Not saying you’re shady but there is a family of squirrels gathered around your ankles.
Me: if you tell me how many cookies are in this jar, you can have them all.
She: you ate them all didn’t you?
Me: and we have a winner.
somewhere, in an alternate universe
Everyone you meet is fighting a battle you know nothing about.
Make it worse by saying they look tired.
Don’t take drugs… for granted.
I told my boss I’m calling in sick today. He said, “You can’t do that when you’re already here.” Is that true you guys?
Fun fact: At the end of Titanic, when all the people are dying in the water, if you listen very closely, you can hear a faint, “Marco” and then an even fainter, “Polo.”
Me: I’m here for a good time, not a long time.
Climate Change: Actually, you’re here for neither.
Just realized I haven’t fed my imaginary friends since a tea party when I was 6 so they’re all dead now.
Me: Let’s role play. You be a jogger out for a run, & I’ll be the body you stumble across.
Him: So you’re planning on just laying there, like always.
Fine. I’ll rush you to the hospital, but then we’re doing what I want.
“there’s no word that contains all the vowels in order”, I said facetiously
Whenever I’m feeling stressed I like to take a deep breath & think about every mistake I have ever made.
THEN: Pizza
NOW: Cauliflower Pizza
THEN: Mashed Potatoes
NOW: Mashed Cauliflower
THEN: Fried Rice
NOW: Cauliflower Rice
THEN: Steak
NOW: Cauliflower Steak
THEN: Leather Jacket
NOW: Cauliflower Trenchcoat
THEN: A Car
NOW: Cauliflower with 4 wheels glued on.
This might be me.
Follow me for more tips.
Saying you wanted to know where I came from is no excuse for banging my mom.
If I groomed really well, lost some weight, got my teeth fixed and learned how to use Photoshop I could easily be a five
[breakfast in hell]
STALIN: Toast is burnt
POL POT: Eggs are rotten
HITLER: I hate the juice
STALIN: Oh here we go
HITLER: I said JUICE
“I’m in the middle of an Adam Sandler movie” isn’t a good excuse to get out of anything.
I know this now.
wanna bet Tom Hanks is kinda bitter about how easily Moana got over that break in the waves.

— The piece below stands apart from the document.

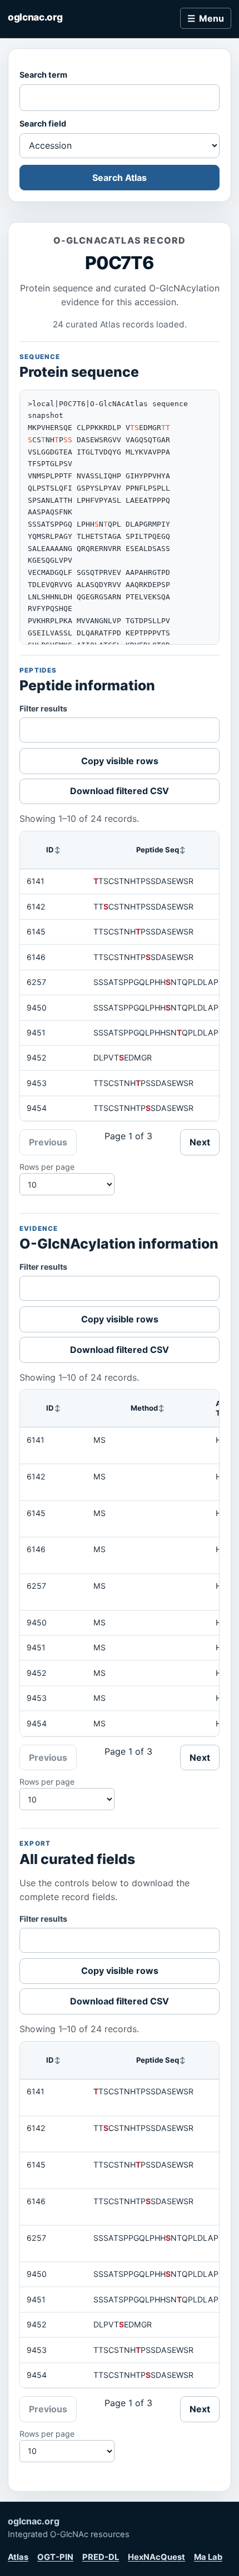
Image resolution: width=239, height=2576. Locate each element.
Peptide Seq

My one neighbor just said Supposingly and my other neighbor responded with Supposably..
I’ve hid both their bodies
Bartender: What are you drinking tonight?
Me: A lot.
10yo: When in doubt, albatrout.
Me: What the hell is albatrout? That’s not real.
10yo: Now you’re in doubt!
Me: But…
10yo: ALBATROUT
“I just read last year 4,153,237 people got married. I don’t want to start any trouble, but shouldn’t that be an even number?”
To be fair, if I had a friend who could turn water into wine – I’d worship him too.
As I drove into the cemetery, the GPS announced I had reached my final destination.
My 2yo loves to put hats on people, but you never know if it’s going to be an actual hat, a slice of cheese, an empty bowl, or his toy shopping cart.
Tricks I can do with a skateboard
•look at it
•smell it
•rub the top
•fall off it if I stand on it
•spin the wheels with my fingers
•sell it
Me: I love fresh bed linen
Doctor: OK, but maybe stop eating it?